Segmentation fault (core dumped)

3. Shorten the header - This has worked!!


$ cat NCBI_PlasmidCluster_TophitsSeqs_2NoBrackets.fasta | cut -f1 -d ";" >NCBI_PlasmidCluster_TophitsSeqs_3_Shortened.fasta


$ makeblastdb -in NCBI_PlasmidCluster_TophitsSeqs_3_Shortened.fasta -dbtype nucl -out NCBI_PlasmidCluster_TophitsSeqs.fasta.DB -parse_seqids



Building a new DB, current time: 09/24/2018 11:19:48

New DB name:   NCBI_PlasmidCluster_TophitsSeqs.fasta.DB
New DB title:  NCBI_PlasmidCluster_TophitsSeqs_3_Shortened.fasta
Sequence type: Nucleotide
Keep MBits: T
Maximum  size: 1000000000B

Adding sequences from FASTA; added 4 sequences in 0.00199008 seconds.


Appears like makeblastdb has a limit for the length for the headers in fasta. Should take note of it!

Wednesday, September 19, 2018

BLASTN Error: NCBI C++ Exception

Ran into this error today morning.


Error: NCBI C++ Exception:
    T0 "/home/coremake/release_build/build/PrepareRelease_Linux64-Centos_JSID_01_380670_130.14.18.6_9008__PrepareRelease_Linux64-Centos_1508370803/c++/compilers/unix/../../src/serial/objistrasnb.cpp", line 179: Error: ncbi::CObjectIStreamAsnBinary::UnexpectedTagClassByte() - byte 0: unexpected tag: application/constructed/11 (107), should be constructed/None (32) ( at Blast-def-line-set[])

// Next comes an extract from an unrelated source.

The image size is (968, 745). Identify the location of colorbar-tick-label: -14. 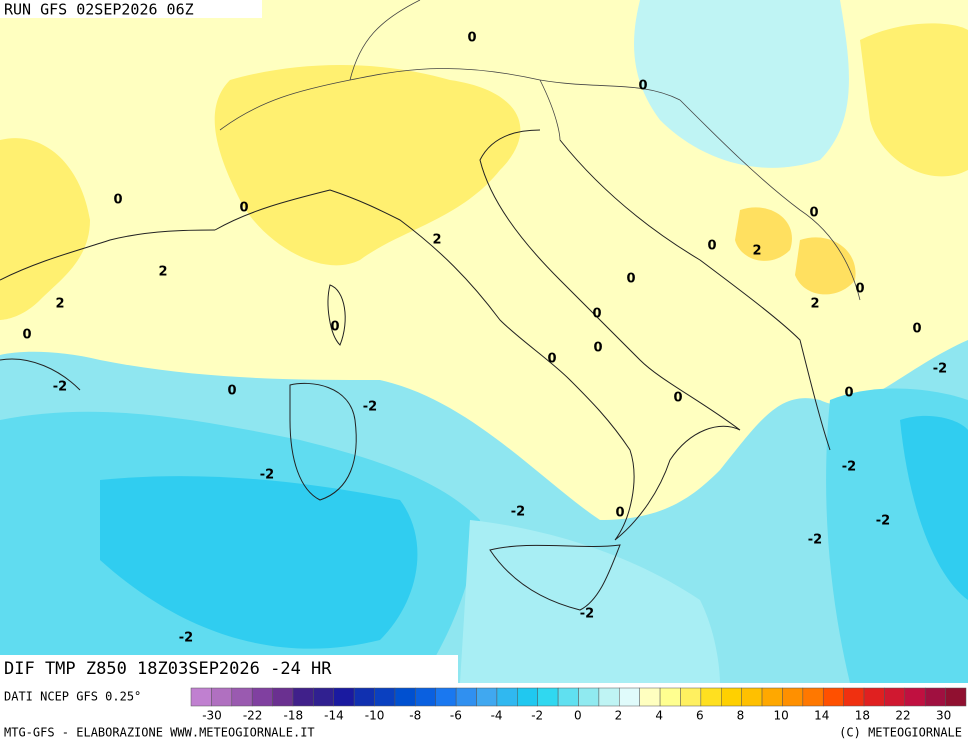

Found that incomplete or corrupted database causes this problem. I had two copies of the same NT database, so I ran md5sum for each of the file in the database and found the md5sum of one of the file was not same. (see below)

 
the long string above is md5sum,file name. - Note the md5sums of the same file are not same.

So just copied the nt.00.nhr file from the archive and blast worked without trouble. If not, you have to download the database again or run makeblastdb again on the fasta sequences.